(Beginning of Records provided)
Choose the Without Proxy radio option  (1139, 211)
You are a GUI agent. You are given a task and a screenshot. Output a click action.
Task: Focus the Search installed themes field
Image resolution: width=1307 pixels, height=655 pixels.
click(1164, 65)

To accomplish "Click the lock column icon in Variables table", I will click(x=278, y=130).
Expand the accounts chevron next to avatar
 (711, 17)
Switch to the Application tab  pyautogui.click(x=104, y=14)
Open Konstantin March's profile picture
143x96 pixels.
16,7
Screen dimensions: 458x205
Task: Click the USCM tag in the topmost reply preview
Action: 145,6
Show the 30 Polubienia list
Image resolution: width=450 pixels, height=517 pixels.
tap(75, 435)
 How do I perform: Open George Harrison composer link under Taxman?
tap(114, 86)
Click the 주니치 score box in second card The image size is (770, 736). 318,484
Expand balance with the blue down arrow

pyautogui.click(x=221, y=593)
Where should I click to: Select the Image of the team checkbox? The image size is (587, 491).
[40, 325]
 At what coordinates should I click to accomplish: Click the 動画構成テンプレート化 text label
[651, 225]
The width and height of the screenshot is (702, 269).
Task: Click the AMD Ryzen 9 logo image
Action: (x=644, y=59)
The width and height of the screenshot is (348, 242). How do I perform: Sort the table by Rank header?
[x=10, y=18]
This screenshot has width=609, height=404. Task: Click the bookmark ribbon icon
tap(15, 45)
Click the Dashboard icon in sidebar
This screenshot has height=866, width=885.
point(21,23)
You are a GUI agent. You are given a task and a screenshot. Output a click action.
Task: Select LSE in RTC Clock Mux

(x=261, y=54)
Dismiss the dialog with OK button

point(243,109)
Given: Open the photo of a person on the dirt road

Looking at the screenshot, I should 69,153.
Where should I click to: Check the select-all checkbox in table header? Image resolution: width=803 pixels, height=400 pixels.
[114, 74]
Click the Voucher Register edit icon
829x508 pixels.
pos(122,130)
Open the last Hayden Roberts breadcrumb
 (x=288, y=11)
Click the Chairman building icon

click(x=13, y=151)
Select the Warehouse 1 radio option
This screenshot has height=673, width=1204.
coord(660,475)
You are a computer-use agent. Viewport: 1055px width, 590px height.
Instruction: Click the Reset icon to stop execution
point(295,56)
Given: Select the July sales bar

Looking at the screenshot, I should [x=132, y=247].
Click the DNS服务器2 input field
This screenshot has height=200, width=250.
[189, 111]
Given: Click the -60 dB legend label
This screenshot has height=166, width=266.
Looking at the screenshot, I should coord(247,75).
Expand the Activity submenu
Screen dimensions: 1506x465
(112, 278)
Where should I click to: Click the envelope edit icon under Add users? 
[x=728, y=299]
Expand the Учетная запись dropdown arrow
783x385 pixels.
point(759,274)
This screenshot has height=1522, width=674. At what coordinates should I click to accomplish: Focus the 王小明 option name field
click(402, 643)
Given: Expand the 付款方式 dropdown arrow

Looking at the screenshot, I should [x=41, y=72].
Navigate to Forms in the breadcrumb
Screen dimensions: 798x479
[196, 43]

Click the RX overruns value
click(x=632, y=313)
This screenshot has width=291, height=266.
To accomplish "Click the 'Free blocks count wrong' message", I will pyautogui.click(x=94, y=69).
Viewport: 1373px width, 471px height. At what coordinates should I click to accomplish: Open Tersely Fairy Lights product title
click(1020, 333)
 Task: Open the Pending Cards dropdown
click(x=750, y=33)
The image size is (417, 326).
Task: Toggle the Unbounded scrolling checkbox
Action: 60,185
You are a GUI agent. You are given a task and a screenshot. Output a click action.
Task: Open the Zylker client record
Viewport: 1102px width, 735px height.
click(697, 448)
(End of Records provided)
About this task:
Write out only those lines that fall between the one containing "Task: Open the Pending Cards dropdown" and the end of the entries, the first and last included, exactly as they read.

Output below:
 Task: Open the Pending Cards dropdown
click(x=750, y=33)
The image size is (417, 326).
Task: Toggle the Unbounded scrolling checkbox
Action: 60,185
You are a GUI agent. You are given a task and a screenshot. Output a click action.
Task: Open the Zylker client record
Viewport: 1102px width, 735px height.
click(697, 448)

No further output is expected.